Digital echoes grow in the Netherlands — what do recent studies show?

The rise of AI bots that imitate deceased loved ones is widely observed in the Netherlands: both text chatbots and avatars use emails, messages, voice recordings and social media to build ‘digital doppelgängers’ [1][2]. A study published last Wednesday in Memory, Mind & Media demonstrated how researchers used videos, message trails and voice notes to create such digital doppelgängers and reported that participants experienced both comfort and disturbing errors, including a bot using inappropriately upbeat language during a conversation about dying [1][2].

How these deathbots technically use data

The services index and process digital traces — from text messages to audio and video fragments — and combine archival-style storage (personal stories, childhood memories) with generative models that can simulate ongoing conversations; some platforms additionally deliver avatars or speech-synthetic replications on a subscription basis [1][2].

A new market: the political economy of death

Companies are building commercial models around digital afterlife services: subscriptions, freemium tiers and collaborations with insurers or care providers are mentioned in the sector, allowing data from the deceased to continue to yield economic returns and creating a new ‘political economy of death’, as researchers and philosophers have previously noted [1][3].

Ethics, identity and the blurring of memory

Media theorists and researchers warn that these technologies can confuse memory with persuasive but artificial illusions: they have roots in spiritist traditions but gain new persuasive power and commercial viability through AI, raising questions about identity, representation and the potential displacement of natural grieving processes [1][2].

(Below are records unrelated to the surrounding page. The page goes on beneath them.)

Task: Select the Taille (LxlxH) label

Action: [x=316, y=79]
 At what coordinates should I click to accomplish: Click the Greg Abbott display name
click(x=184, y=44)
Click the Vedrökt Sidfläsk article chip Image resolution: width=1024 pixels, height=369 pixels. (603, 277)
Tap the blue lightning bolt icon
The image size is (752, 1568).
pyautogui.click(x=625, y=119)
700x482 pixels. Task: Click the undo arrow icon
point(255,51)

Privacy, rights and digital legacy: where do the Dutch stand?

In the Netherlands digital legacy is often unregulated: studies and information projects report that around 15% of Dutch people have arranged their digital legacy and advise concrete measures such as password managers (e.g. Bitwarden), notarial directives and digital safes — measures that are relevant as long as services continue to process digital data after a person’s death [3]. Legally it is noted that the GDPR does not apply to personal data of deceased persons (recital 27), which leaves room for national rules and discussion about who decides over data after death [3].

Examples of errors and psychological research into effectiveness

Empirical tests show mixed experiences: users sometimes found interactions comforting, but bots also produced unnatural or inappropriate language (e.g. upbeat responses around death topics), and researchers conclude that generative reconstructions fall short of capturing the living complexity, ambiguity and contradiction that characterise real people [1][2]. At the same time psychologists and behavioural scientists are investigating whether controlled use of such tools can support grief processing, but evidence for structural therapeutic benefit remains limited and is the subject of ongoing research [1][2][5].

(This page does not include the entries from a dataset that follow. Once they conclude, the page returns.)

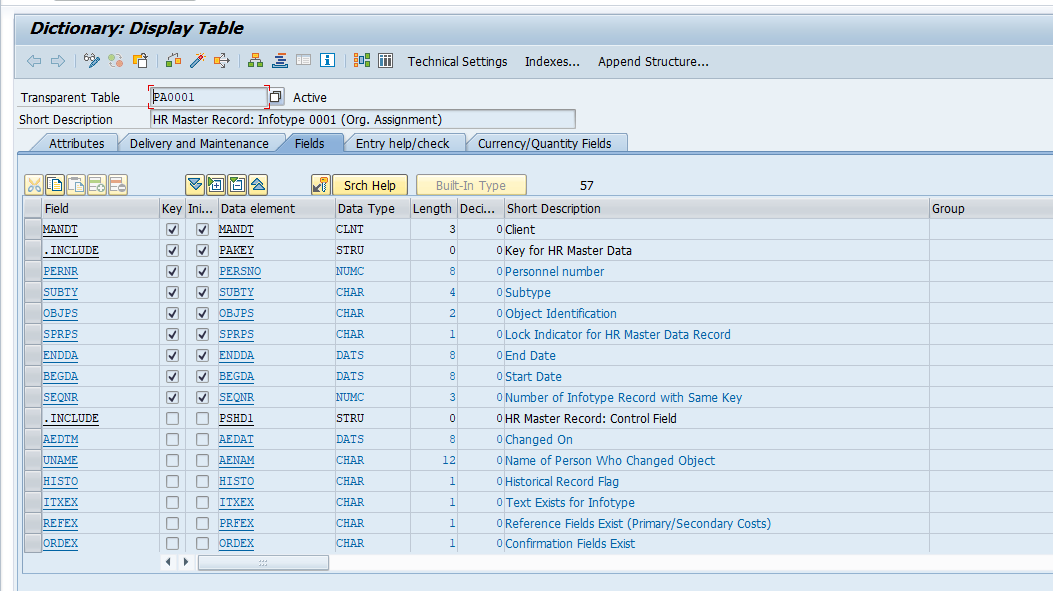
Task: Switch to the Entry help/check tab
Action: 405,142
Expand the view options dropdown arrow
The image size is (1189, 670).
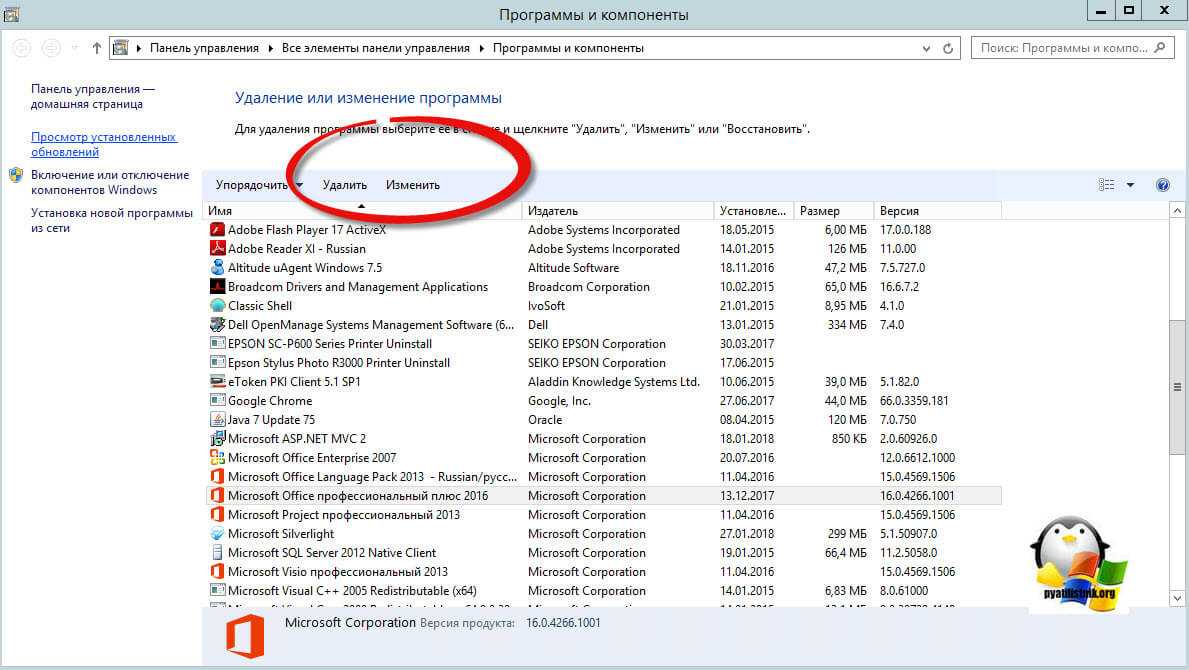pyautogui.click(x=1130, y=185)
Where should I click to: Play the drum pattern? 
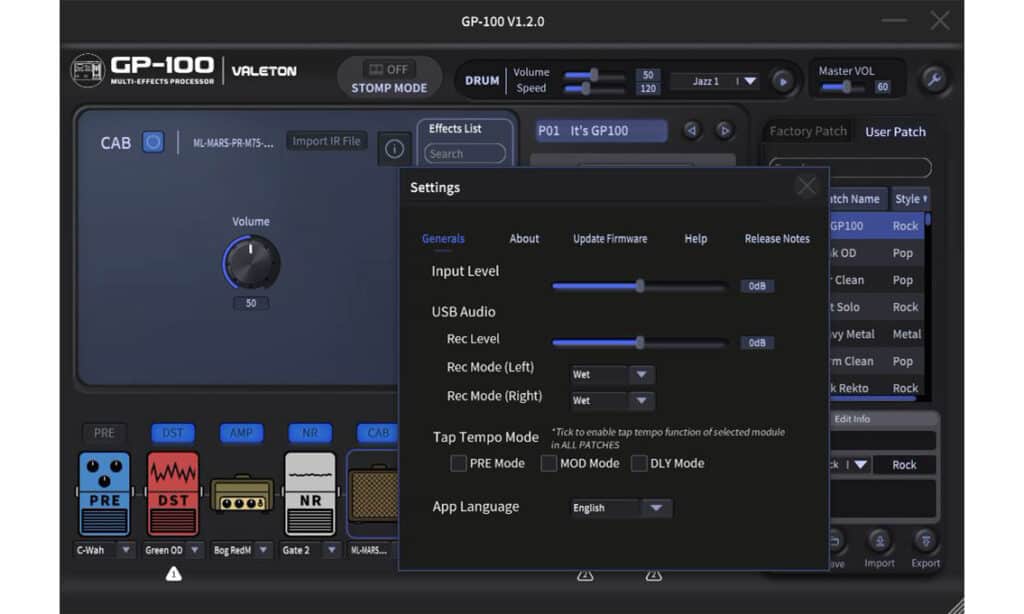[783, 81]
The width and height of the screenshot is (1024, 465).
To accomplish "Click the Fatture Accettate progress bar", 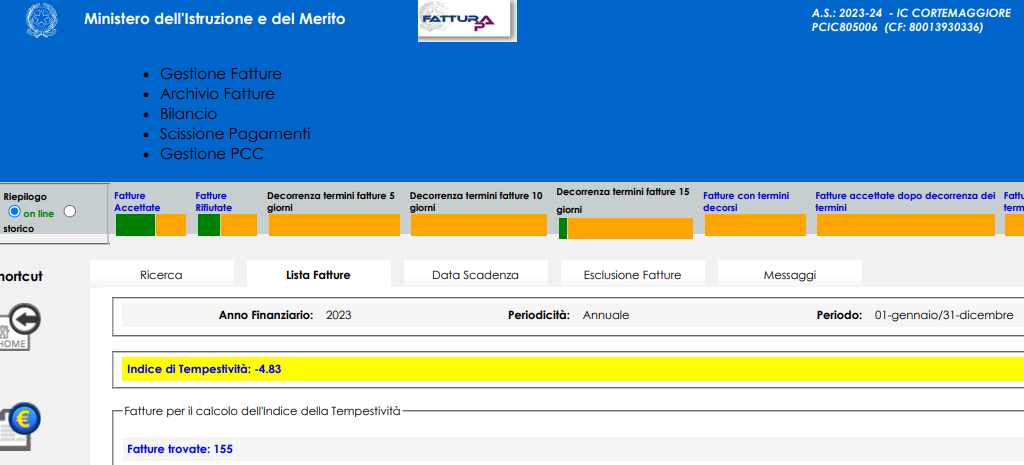I will pos(151,225).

Practical risks and concrete policy questions

Important risks include misrepresentation, commercial exploitation of sensitive data, unclear authority over the lifespan of digital echoes and potential breaches of third-party privacy in archived communication; policy questions on the table are: who obtains decision-making authority over these data, how long may digital replicas persist, and what safeguards are required for users’ emotional safety [1][3].

Concrete steps for readers and policymakers

For citizens there are already practical recommendations: arrange digital legacy (e.g. password manager or notarial directive) and increase awareness of commercial services and their revenue models; policymakers are encouraged to consider national rules and certification of ‘representatives of the deceased’ services, given the limited protection under the GDPR for deceased persons and the rise of commercial afterlife providers [3][1].